• Exercise requirements: The number of lines holding the string "computer" is all that is wanted; count them in the records below.

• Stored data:
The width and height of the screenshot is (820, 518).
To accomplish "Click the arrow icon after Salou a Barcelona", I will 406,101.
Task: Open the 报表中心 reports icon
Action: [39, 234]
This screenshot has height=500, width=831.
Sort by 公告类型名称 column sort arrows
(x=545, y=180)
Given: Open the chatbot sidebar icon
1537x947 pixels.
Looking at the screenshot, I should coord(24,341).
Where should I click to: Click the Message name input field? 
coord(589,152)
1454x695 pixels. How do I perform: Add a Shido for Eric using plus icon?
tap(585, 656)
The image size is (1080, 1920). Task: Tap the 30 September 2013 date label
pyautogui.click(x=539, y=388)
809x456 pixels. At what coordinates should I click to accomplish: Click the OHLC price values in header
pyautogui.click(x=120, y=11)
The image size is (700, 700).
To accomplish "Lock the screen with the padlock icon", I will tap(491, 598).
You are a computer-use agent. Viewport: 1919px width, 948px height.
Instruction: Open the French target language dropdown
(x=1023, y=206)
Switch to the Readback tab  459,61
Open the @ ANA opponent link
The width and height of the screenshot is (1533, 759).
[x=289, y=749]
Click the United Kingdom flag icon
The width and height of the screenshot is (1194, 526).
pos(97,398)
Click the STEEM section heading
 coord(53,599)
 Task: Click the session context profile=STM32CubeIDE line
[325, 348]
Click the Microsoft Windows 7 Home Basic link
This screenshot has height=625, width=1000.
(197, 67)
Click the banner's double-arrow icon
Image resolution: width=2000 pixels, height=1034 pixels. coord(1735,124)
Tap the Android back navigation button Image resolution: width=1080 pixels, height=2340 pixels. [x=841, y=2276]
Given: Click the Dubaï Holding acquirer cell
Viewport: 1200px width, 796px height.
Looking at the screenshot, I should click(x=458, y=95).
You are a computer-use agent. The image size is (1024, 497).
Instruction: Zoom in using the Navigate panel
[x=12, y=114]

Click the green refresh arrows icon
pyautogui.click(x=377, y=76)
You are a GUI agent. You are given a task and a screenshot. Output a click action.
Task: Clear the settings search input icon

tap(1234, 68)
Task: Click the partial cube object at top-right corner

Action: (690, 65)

• Response area: 2